Olympic sentiment in the UK has undergone a sudden reversal. With the London Games opening on July 27, Britons have stopped moaning about recent bungles. The media, sensing the public mood, has swung squarely behind the occasion. Whatever goes wrong, Olympic investment is likely to feel like it was worth it - even if the finances argue otherwise.

London and Britain badly need the event to go well given the run of dire news from the country - a bank rate-fixing scandal, phone hacking by the media, a double-dip recession, Olympic security concerns and an embarrassing mix-up between the North and South Korean flags at a recent football game. The British summer has delivered record rainfall. And this time last year, London was in flames with mass rioting and looting spreading to the regions.

 

A deficit-cutting country can't really afford the $14 billion cost either. True, pre-Games building may have delivered an economic boost, but the latest GDP decline shows that has mostly passed. London will doubtless feel a hangover when the show leaves town. The current squeeze of services and accommodation, a factor in the capital's buoyant real-estate market, will unwind. The economic legacy is doubtful too. A large part of London's eastern suburb has undergone speculative development. Regeneration will follow if businesses really want to relocate there. But they may not. Other parts of the capital remain the first choice for entrepreneurs.

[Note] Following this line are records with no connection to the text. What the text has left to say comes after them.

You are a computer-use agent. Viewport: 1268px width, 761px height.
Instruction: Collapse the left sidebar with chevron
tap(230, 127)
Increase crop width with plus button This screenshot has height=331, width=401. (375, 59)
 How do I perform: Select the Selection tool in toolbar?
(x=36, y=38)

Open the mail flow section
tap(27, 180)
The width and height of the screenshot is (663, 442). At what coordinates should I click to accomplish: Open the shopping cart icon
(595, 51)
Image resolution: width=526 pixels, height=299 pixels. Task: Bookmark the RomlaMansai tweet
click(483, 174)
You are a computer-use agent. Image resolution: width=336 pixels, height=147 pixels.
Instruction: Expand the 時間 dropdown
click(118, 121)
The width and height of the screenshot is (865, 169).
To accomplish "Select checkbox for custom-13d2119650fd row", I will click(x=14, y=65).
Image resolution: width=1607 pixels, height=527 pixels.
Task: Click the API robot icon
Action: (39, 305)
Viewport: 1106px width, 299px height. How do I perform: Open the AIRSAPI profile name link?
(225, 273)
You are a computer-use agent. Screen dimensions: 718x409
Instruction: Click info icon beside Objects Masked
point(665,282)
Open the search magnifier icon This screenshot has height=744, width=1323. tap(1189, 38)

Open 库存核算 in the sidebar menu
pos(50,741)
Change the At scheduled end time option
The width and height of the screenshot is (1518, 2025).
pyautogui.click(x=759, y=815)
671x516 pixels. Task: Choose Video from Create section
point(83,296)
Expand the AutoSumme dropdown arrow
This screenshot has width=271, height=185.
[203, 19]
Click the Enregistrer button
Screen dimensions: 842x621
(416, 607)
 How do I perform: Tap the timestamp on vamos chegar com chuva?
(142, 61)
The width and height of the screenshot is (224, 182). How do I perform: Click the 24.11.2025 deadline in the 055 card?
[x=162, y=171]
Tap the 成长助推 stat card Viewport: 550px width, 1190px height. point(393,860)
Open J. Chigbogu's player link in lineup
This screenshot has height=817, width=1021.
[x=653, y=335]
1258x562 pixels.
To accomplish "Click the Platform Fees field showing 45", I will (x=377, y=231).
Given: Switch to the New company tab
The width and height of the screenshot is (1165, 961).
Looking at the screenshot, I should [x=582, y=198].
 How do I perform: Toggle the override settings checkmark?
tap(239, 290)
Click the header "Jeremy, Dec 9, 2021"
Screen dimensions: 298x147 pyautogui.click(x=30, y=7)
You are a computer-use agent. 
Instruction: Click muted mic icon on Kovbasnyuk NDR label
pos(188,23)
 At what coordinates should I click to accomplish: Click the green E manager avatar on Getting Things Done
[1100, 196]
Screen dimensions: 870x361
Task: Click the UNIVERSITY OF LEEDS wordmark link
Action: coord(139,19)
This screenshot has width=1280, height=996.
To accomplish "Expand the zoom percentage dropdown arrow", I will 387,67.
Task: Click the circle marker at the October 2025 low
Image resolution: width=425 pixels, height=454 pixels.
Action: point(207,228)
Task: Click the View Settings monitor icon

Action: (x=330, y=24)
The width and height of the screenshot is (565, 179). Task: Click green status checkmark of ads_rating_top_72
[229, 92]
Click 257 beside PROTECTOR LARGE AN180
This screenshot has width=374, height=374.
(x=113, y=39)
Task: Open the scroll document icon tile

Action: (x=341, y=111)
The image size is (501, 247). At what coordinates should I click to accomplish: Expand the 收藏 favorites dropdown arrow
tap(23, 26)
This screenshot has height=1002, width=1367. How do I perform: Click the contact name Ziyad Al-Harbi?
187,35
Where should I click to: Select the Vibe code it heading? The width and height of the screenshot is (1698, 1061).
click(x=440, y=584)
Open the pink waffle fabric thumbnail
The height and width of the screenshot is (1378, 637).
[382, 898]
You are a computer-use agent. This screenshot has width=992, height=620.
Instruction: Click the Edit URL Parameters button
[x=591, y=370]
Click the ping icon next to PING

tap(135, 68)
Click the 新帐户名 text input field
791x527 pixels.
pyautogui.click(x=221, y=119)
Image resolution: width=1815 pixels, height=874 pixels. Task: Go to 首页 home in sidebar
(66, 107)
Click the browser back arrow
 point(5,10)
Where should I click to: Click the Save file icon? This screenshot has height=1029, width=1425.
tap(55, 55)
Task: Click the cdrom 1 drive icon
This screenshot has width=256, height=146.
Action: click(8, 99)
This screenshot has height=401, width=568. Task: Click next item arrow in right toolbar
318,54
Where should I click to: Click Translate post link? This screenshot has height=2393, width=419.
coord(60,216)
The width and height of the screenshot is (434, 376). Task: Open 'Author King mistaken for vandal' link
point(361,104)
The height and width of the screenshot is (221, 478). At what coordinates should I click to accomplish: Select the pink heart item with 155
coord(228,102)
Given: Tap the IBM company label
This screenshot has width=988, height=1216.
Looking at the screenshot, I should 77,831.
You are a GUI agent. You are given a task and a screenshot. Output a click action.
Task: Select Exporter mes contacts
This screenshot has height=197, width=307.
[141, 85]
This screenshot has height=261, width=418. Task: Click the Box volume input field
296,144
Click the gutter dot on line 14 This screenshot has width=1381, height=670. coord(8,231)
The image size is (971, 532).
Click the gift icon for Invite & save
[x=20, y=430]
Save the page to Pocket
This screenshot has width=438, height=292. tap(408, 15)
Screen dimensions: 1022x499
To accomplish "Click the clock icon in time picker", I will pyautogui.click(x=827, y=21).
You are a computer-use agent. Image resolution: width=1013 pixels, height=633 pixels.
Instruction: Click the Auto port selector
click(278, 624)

Still, the problems in the run-up have been fixed. The army has made good the shortfall caused by failures by a private security contractor. The city is moving. If the opening and closing ceremonies are what count from a marketing perspective, the UK can press home its advantage in creative industries. British imagination and 'soft power' may prevail over Beijing budgets. Feeling the atmosphere in London, it's easy to see why even debt-ridden Spain is keen to press ahead with its bid to host the 2020 games. But the UK has the confidence of financial markets. Madrid, on the verge of a bailout, is surely sending the wrong signal.

There will be more glitches, and there is the risk of worse. The world is watching - news broadcasts in former Olympic host China have given much airtime to organisational blunders. The UK will be judged on its response to forthcoming challenges. But right now, the Games are paying non-financial dividends, notably a palpable feel-good factor. Sadly the authorities can't bottle it, let alone bank it.